On 10/22/2012 02:03 PM, Kingsley Idehen wrote:
On 10/22/12 7:26 AM, Ben Laurie wrote:
On 22 October 2012 11:59, Kingsley Idehen <[email protected]> wrote:
On 10/22/12 5:54 AM, Ben Laurie wrote:
Where we came in was me pointing out that if you disconnect your
identities by using multiple WebIDs, then you have a UI problem, and
since then the aim seems to have been to persuade us that multiple
WebIDs are not needed.
Multiple WebIDs (or any other cryptographically verifiable identifier) are a
must.

The issue of UI is inherently subjective. It can't be used to objectively
validate or invalidate Web-scale verifiable identifier systems such as
WebID or any other mechanism aimed at achieving the same goals.
Ultimately what matters is: do users use it correctly? This can be tested :-)

Note that it is necessary to test the cases where the website is evil,
too - something that's often conveniently missed out of user testing.
For example, its pretty obvious that OpenID fails horribly in this
case, so it tends not to get tested.

Okay.

Anyway, Henry, I, and a few others from the WebID IG (hopefully) are going
to knock up some demonstrations to show how this perceived UI/UX
inconvenience can be addressed.
Cool.

Okay, ball is in our court to now present a few implementations that address the UI/UX concerns.

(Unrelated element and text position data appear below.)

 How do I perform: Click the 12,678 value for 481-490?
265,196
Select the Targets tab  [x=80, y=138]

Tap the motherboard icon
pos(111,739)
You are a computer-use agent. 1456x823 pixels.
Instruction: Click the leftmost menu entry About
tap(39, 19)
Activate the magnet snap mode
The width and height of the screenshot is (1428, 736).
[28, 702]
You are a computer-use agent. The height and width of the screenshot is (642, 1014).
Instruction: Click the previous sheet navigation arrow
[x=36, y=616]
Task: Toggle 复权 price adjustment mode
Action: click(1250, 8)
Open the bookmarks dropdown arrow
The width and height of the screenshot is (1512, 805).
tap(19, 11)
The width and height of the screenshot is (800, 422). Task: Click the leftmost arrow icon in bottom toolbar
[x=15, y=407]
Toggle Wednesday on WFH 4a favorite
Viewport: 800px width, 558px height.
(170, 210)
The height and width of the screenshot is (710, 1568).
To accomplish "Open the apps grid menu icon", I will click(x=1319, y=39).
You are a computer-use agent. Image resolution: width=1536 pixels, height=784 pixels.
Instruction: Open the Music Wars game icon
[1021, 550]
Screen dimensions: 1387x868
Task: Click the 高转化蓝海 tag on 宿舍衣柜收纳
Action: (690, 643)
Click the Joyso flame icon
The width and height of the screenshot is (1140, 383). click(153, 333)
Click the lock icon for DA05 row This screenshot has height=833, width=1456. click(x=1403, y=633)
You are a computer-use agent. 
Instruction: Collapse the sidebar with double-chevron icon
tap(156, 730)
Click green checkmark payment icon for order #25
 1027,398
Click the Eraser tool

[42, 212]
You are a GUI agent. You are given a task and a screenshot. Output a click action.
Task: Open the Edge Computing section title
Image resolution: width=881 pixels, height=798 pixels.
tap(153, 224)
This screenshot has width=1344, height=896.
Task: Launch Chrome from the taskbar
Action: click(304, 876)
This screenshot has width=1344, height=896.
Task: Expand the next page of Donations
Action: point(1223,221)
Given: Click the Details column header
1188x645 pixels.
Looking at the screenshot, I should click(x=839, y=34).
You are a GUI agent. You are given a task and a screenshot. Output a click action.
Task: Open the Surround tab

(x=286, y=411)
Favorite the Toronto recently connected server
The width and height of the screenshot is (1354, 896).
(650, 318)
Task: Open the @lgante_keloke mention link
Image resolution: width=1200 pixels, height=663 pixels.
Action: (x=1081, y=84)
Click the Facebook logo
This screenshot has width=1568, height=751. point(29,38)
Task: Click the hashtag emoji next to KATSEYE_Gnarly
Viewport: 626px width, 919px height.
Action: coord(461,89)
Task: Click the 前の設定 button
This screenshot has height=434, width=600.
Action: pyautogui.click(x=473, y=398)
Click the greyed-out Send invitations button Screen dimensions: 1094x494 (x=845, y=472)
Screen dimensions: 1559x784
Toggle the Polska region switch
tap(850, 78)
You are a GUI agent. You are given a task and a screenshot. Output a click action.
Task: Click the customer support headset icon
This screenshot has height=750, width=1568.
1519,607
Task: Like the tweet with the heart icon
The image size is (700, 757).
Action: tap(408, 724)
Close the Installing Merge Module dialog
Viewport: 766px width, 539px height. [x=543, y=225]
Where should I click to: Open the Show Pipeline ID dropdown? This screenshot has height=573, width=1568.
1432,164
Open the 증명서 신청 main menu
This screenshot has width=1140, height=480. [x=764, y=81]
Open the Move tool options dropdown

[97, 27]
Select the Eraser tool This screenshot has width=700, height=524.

Quite relieved to have finally reached this point :-)

No, its not a UI/UX concern, although the UI experience of both identity on the Web and with WebID in particular is quite terrible, I agree.

My earlier concern was an information flow concern that causes the issue with linkability, which WebID shares to a large extent with other server-side information-flow. As stated earlier, as long as you trust the browser, BrowserID does ameliorate this. There is also this rather odd conflation of "linkability" of URIs with hypertext and URI-enabled Semantic Web data" and linkability as a privacy concern.

I do think many people agree stronger cryptographic credentials for authentication are a good thing, and BrowserID is based on this and OpenID Connect has (albeit not often used) options in this space. I would again, please suggest that the WebID community take on board comments in a polite manner and not cc mailing lists.